One of my favorite familythinking.com readers named, “anonymous” responded to my recent post, When an Adult Child Cuts Off a Parent, by sending me a link that she found. It’s a post on parentdish.com that is titled “When Adult Children Fight, a Mother's Heart Breaks” and was written by Jessica Barksdale Inclan. It is well written and poignant.
She describes the distinctly different personalities of her two grown sons; one an anarchist and the other a police-academy aspirant.
Inclan writes, “At one time, these were my happy little boys, my sons who played together all day on the weekends, slept in the same room for years. They both went to the same college, called each other frequently, hiked together, laughed together. But when Nicolas began to become the man he is, their ideologies started to pull them apart. He began to despise all that Alex stood for, and their drives home from Washington State began to get ugly, full of silences or harsh words. Our last meal together, all of us sitting around the table of our new home, was as unpleasant as could be.”

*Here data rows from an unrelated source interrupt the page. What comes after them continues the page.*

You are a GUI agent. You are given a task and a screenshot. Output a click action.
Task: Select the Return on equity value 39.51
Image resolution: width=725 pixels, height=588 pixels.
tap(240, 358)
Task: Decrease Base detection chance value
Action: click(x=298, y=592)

“It's possible that these two will never come back to one another. The fight could be the axe that splits their relationship wide open, forever irreparable. I close my eyes and breathe in hard when I think of them forever at opposite sides. Siblings are the closest relationships in time and age and place. Siblings know each other in ways no one else can, and to see my boys approach an end to this connection is more than I can bear.”
I want to suggest two things:
These two young men drifted apart and have let their ideologies divide them. There will (hopefully) come a time in the future when they will recognize the indispensable nature of one’s nuclear family….and agree to disagree.
Second, I have faith that the (future) spouses and children of these two young men may have a profound influence on this sibling division (or not). If each brother has their own two children (which my research shows is likely) and they each try to prevail upon their own children how important sibling bonds are in life, a major-watt light bulb may illuminate (or not).
You can read Inclan's entire post by clicking here.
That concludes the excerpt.